# WHAT YOU WILL DO:
- a) Quote the journal entry from "at this point" to "out like that.".
- b) In the journal entry, what did the writer delete from the phone before drinking?

# SOURCE PASSAGE:
◆ ◆ ◆ ◆ ◆ ◆ ◆

We all 3 arrive at Whits and drink of the wine and do the hair and the makeup and listen to dancy songs. Meanwhile juju is having a less fun night, one of the guys he invited over is sick and the other is being a doucha. so he is solemnly playing guitar in the background. <3 except then we start talking about boys and sex and the conversation turns quite promiscuous...and julian is still right there listening LOL, throwing out comments every now and then but mostly laughing at our discussions. Love this kind of thing, haha always hilarious and honest and really it's stuff you can only talk about with your gfs.

Juju drives us to sweets at around 11:45...Ladies night! Dancey dancey dancey all night long (or atleast til 1) I talk and dance with a nice cute boy of 20. (Youngin'!) We see lovely Jin out! She is such a sweetheart and my fav asian, lol! All is good with the world.

at this point id just like to say i made sure to delete colins number from my phone before drinking and did not even think of him (much). Bottom line: NO DRUNK TEXTS! i think i am growing as a person.

Diplomat is next! yummy yummy poutine, chinese food and breakfast special. buddy comes with us, and clearly wants to come home with us. im like, sorry im going to whitneys and we are supposed to cuddle. DENIED lol. he was nice though and i will be sure to talk to him today, but really...fuck boys, im over it. Juju comes to get us and we head back, get on our pjs and hit the sack.

<3<3<3

the night was just what i needed. funny how life just works itself out like that.

...aaaaand that's what i thought

well, this will be kept short as i am not getting emotional and/or worked up over this subject again. Thursday was cool with Colin and Friday as well we were both acting normal with no awkwardness. This crazy since gr 10 gf chick, who according to Colin hasnt been his gf since around may, calls him every morning at the same time on his work phone. i can tell he is talking to her because he talks very quietly and what he says just sounds like he is talking to someone who is nagging him. anyways, point is yesterday morning before he hung up he said, "love you too" very, very quietly, but i could tell that was what he said. i have never heard him say that to her before and the last time on his fb was May. so there i was sitting alone in my silent trailer, not believing my ears. seriously, i was shaking and sick. havent had those kind of feelings in so long. meanwhile im texting b madly to call me before i have a breakdown. she calls me right away thank god and talks me off my mind cliff and tells me the facts straight up: that my beginning 'kissing him' goal and not dating him ever has morphed into this, oh god epiphany that i do want to date him and want to be his gf; that he is clearly an asshole since he made out with me wed and now he is telling this poor other girl who has no clue that he loves her, 3 days later! that he is not worth me and i need to find someone who is not an asshole. (why oh why do i like the assholes?) and that i need to quit him cold turkey and just write the whole thing off.

◆ ◆ ◆ ◆ ◆ ◆ ◆

# INFORMATION SUPPLIED:

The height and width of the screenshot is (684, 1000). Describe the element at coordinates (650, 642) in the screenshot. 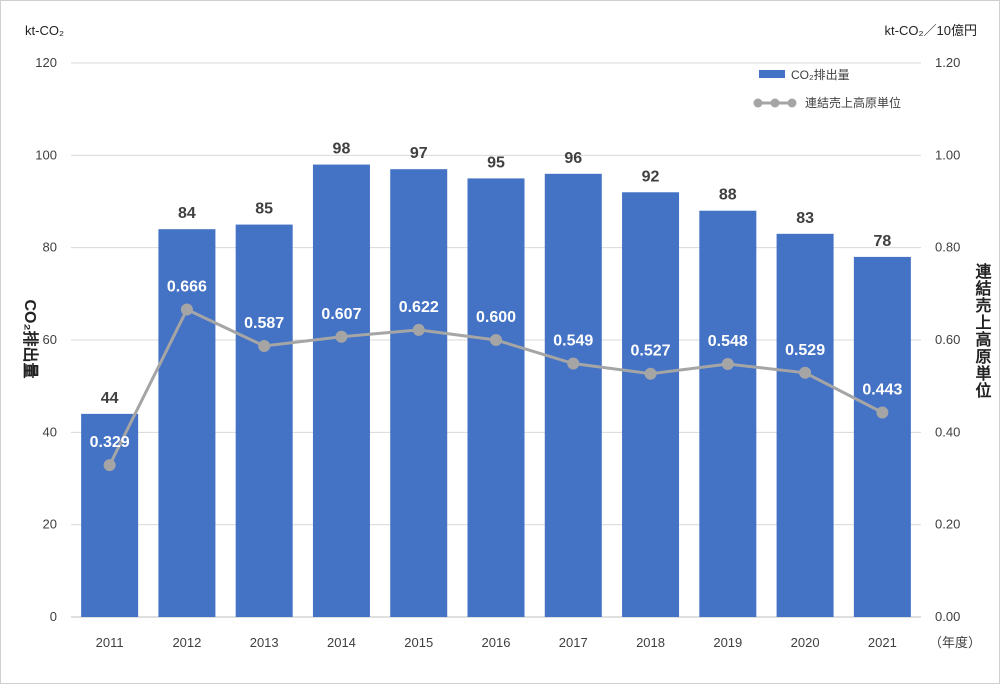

◆ ◆ ◆ ◆ ◆ ◆ ◆

# EXERCISE RESULTS:
- a)
at this point id just like to say i made sure to delete colins number from my phone before drinking and did not even think of him (much). Bottom line: NO DRUNK TEXTS! i think i am growing as a person.

Diplomat is next! yummy yummy poutine, chinese food and breakfast special. buddy comes with us, and clearly wants to come home with us. im like, sorry im going to whitneys and we are supposed to cuddle. DENIED lol. he was nice though and i will be sure to talk to him today, but really...fuck boys, im over it. Juju comes to get us and we head back, get on our pjs and hit the sack.

<3<3<3

the night was just what i needed. funny how life just works itself out like that.

- b) Colin's number.